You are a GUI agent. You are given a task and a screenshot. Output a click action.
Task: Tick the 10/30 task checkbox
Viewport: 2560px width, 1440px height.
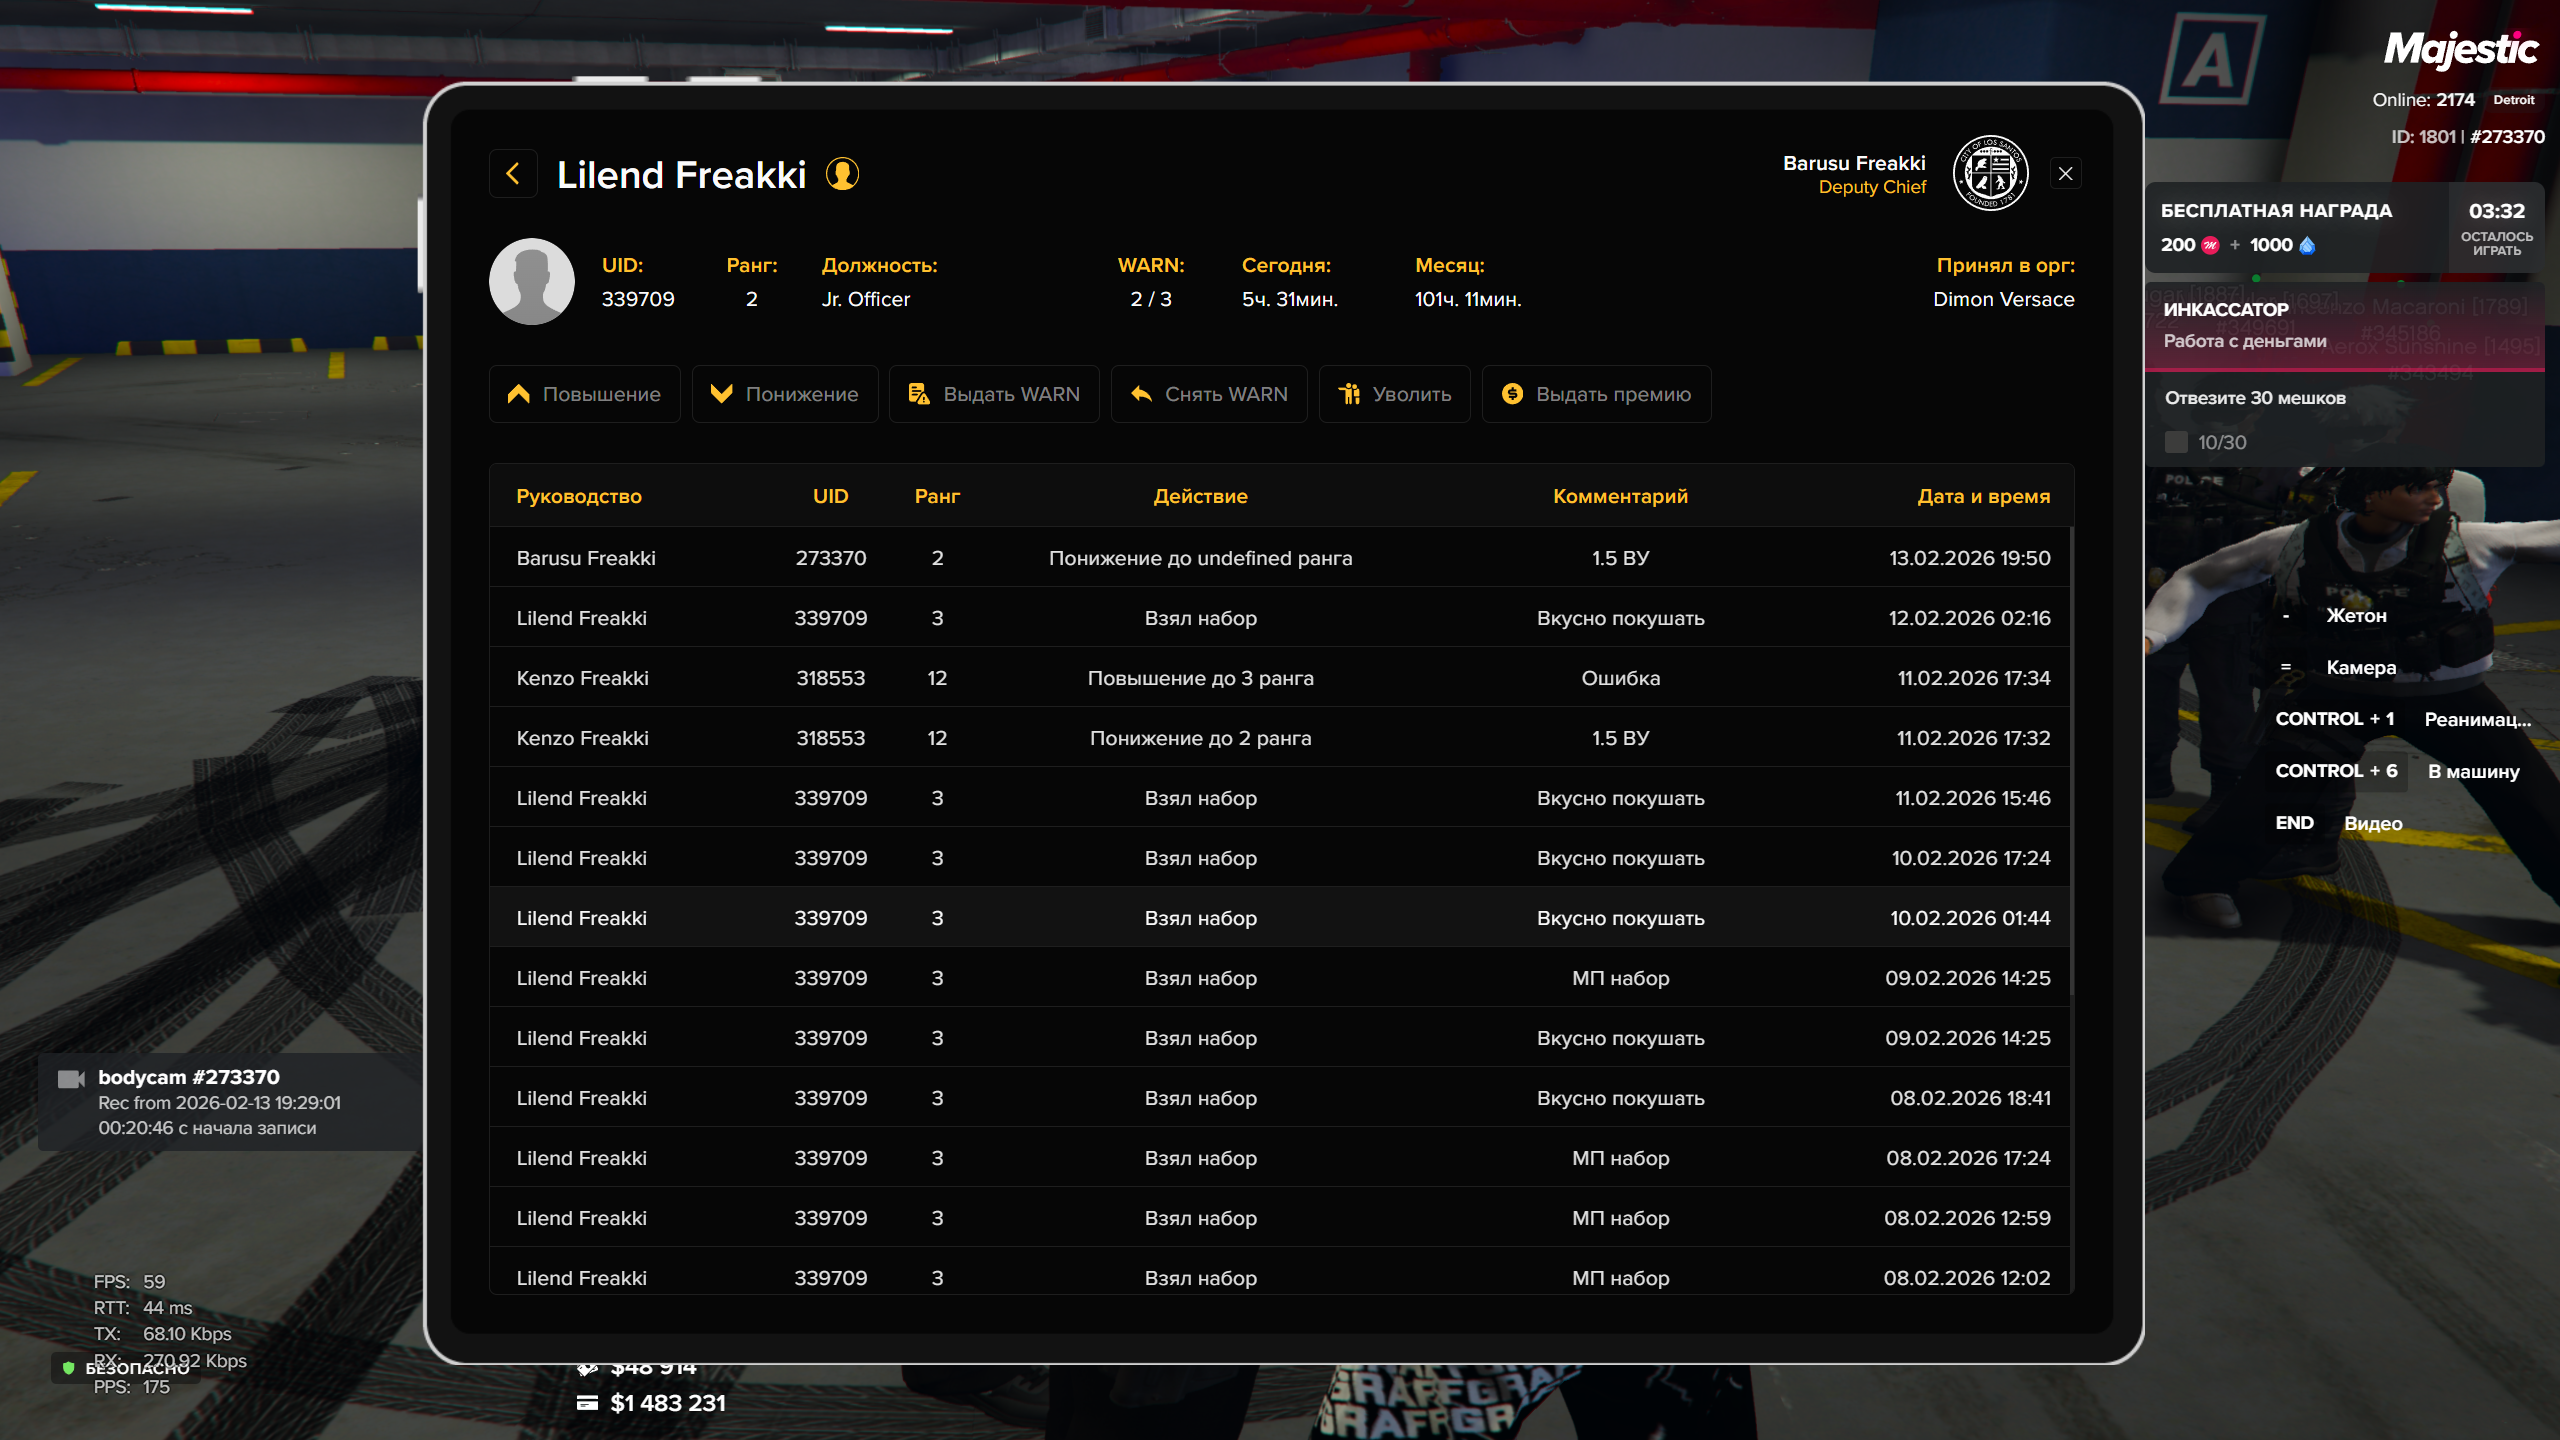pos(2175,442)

= = = =

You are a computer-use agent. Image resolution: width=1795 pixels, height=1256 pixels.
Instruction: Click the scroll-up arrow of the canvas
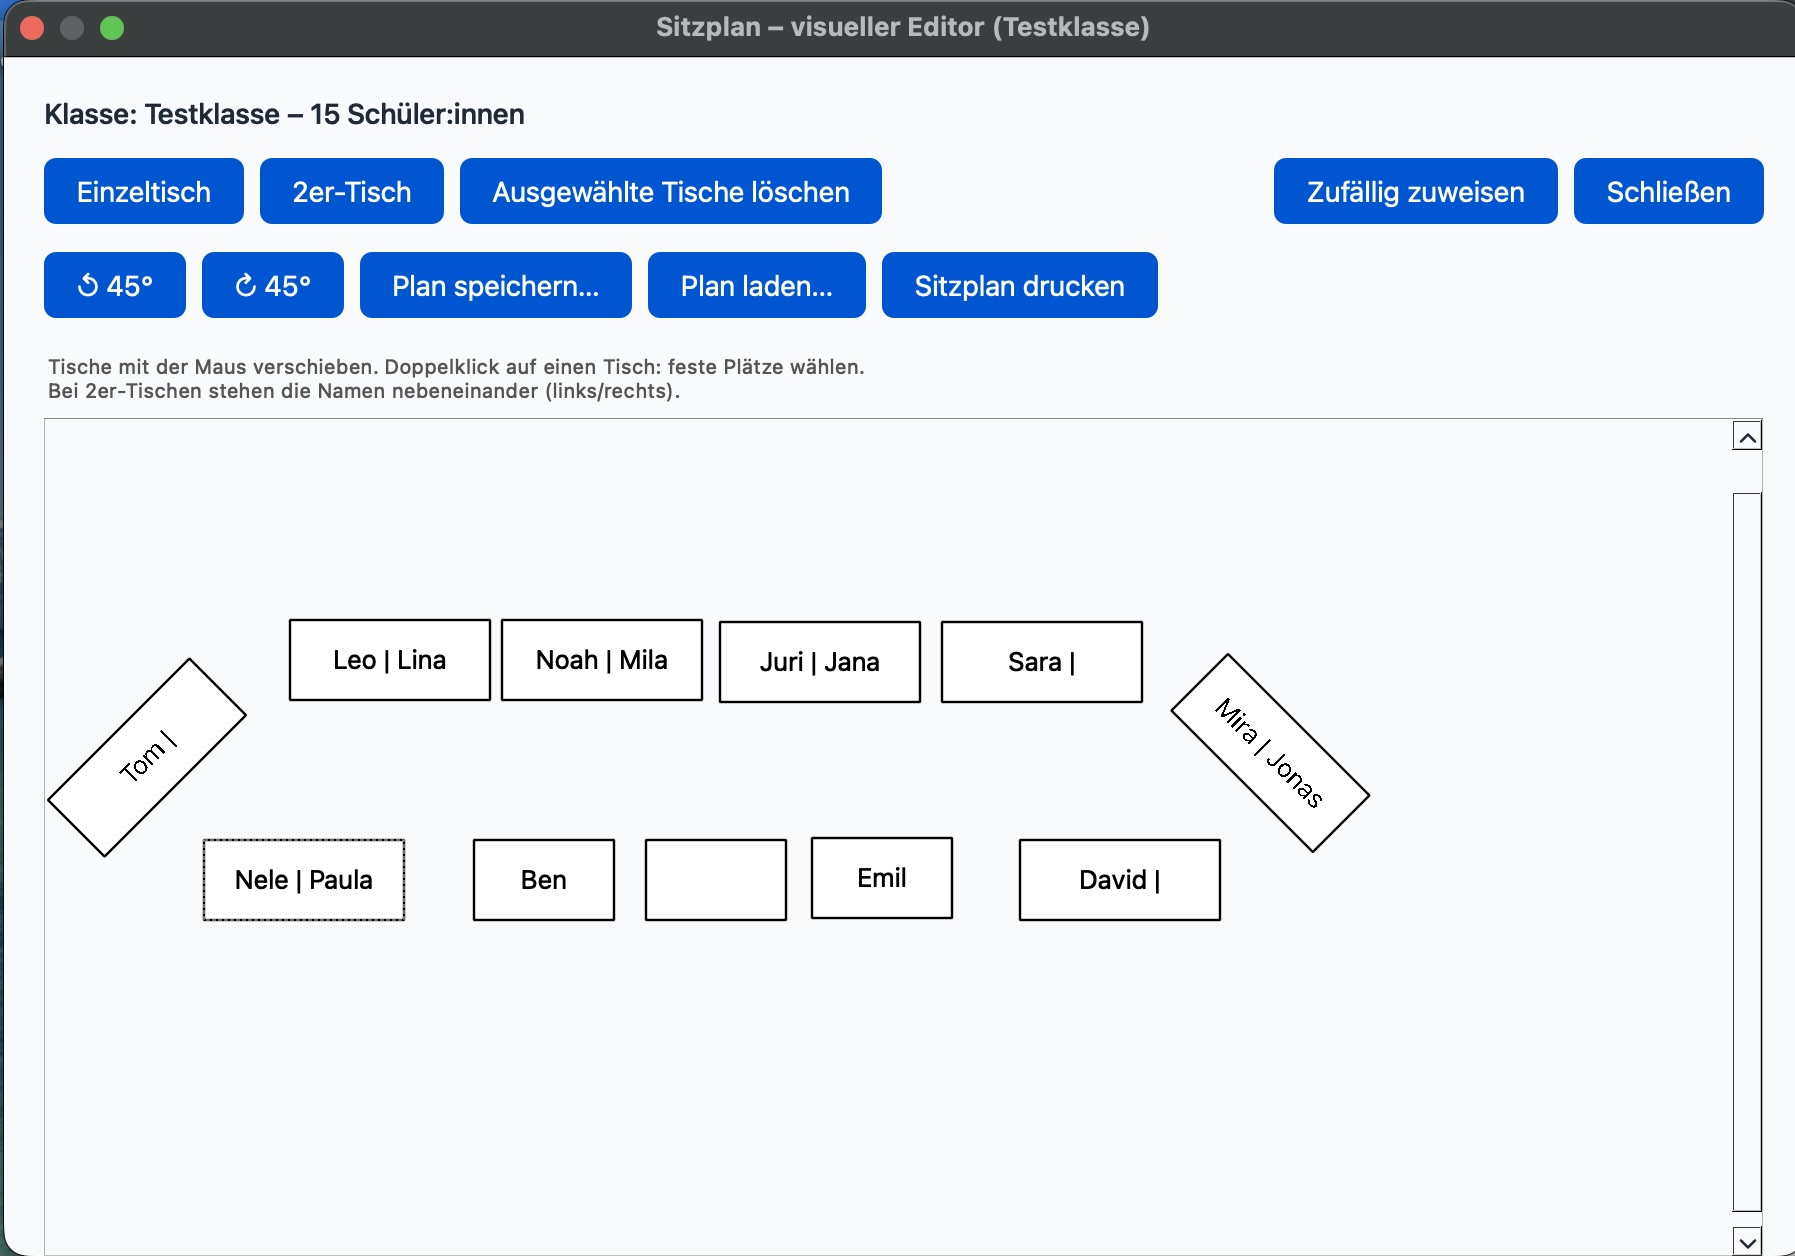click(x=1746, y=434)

= = = =

## Assignment
Which of the lines in the listing above include "agent"? Report each of them.

## Exercise output
You are a GUI agent. You are given a task and a screenshot. Output a click action.
You are a computer-use agent. Image resolution: width=1795 pixels, height=1256 pixels.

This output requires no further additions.